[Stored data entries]
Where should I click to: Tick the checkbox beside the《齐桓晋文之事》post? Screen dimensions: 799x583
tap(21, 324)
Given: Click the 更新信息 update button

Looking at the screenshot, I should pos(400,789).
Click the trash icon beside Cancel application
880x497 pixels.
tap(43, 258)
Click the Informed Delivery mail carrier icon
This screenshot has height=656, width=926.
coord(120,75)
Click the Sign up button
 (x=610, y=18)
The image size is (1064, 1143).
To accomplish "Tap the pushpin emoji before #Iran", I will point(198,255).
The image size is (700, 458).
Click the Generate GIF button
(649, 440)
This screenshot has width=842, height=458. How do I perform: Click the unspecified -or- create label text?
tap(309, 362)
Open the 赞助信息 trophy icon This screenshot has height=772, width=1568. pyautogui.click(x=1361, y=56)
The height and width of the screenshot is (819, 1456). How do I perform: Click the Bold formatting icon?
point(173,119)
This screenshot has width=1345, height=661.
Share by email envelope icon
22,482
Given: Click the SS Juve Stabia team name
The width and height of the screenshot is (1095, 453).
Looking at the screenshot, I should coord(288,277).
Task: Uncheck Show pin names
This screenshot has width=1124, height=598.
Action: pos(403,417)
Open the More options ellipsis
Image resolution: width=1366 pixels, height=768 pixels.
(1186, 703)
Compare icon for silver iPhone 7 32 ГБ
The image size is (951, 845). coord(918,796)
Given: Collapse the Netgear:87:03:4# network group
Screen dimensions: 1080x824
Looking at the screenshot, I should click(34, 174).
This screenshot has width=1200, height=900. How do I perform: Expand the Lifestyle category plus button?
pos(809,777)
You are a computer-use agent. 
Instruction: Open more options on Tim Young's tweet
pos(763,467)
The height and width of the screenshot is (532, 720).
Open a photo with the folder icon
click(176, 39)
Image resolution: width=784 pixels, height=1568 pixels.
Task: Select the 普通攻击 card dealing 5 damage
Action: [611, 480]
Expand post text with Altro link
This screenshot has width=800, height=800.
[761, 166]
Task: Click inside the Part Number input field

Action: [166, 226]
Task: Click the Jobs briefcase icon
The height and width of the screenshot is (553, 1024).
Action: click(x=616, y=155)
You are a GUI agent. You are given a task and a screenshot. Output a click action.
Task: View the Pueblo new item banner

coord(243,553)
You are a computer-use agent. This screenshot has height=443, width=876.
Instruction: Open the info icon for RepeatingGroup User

→ AIM OF THE EXERCISE
Please copy out every entry word for word.

→ EXERCISE SOLUTION
Where should I click to: Tick the checkbox beside the《齐桓晋文之事》post? Screen dimensions: 799x583
tap(21, 324)
Given: Click the 更新信息 update button

Looking at the screenshot, I should pos(400,789).
Click the trash icon beside Cancel application
880x497 pixels.
tap(43, 258)
Click the Informed Delivery mail carrier icon
This screenshot has height=656, width=926.
coord(120,75)
Click the Sign up button
 (x=610, y=18)
The image size is (1064, 1143).
To accomplish "Tap the pushpin emoji before #Iran", I will point(198,255).
The image size is (700, 458).
Click the Generate GIF button
(649, 440)
This screenshot has width=842, height=458. How do I perform: Click the unspecified -or- create label text?
tap(309, 362)
Open the 赞助信息 trophy icon This screenshot has height=772, width=1568. pyautogui.click(x=1361, y=56)
The height and width of the screenshot is (819, 1456). How do I perform: Click the Bold formatting icon?
point(173,119)
This screenshot has width=1345, height=661.
Share by email envelope icon
22,482
Given: Click the SS Juve Stabia team name
The width and height of the screenshot is (1095, 453).
Looking at the screenshot, I should coord(288,277).
Task: Uncheck Show pin names
This screenshot has width=1124, height=598.
Action: pos(403,417)
Open the More options ellipsis
Image resolution: width=1366 pixels, height=768 pixels.
(1186, 703)
Compare icon for silver iPhone 7 32 ГБ
The image size is (951, 845). coord(918,796)
Given: Collapse the Netgear:87:03:4# network group
Screen dimensions: 1080x824
Looking at the screenshot, I should click(34, 174).
This screenshot has width=1200, height=900. How do I perform: Expand the Lifestyle category plus button?
pos(809,777)
You are a computer-use agent. 
Instruction: Open more options on Tim Young's tweet
pos(763,467)
The height and width of the screenshot is (532, 720).
Open a photo with the folder icon
click(176, 39)
Image resolution: width=784 pixels, height=1568 pixels.
Task: Select the 普通攻击 card dealing 5 damage
Action: [611, 480]
Expand post text with Altro link
This screenshot has width=800, height=800.
[761, 166]
Task: Click inside the Part Number input field

Action: [166, 226]
Task: Click the Jobs briefcase icon
The height and width of the screenshot is (553, 1024).
Action: click(x=616, y=155)
You are a GUI agent. You are given a task and a screenshot. Output a click action.
Task: View the Pueblo new item banner

coord(243,553)
You are a computer-use agent. This screenshot has height=443, width=876.
Instruction: Open the info icon for RepeatingGroup User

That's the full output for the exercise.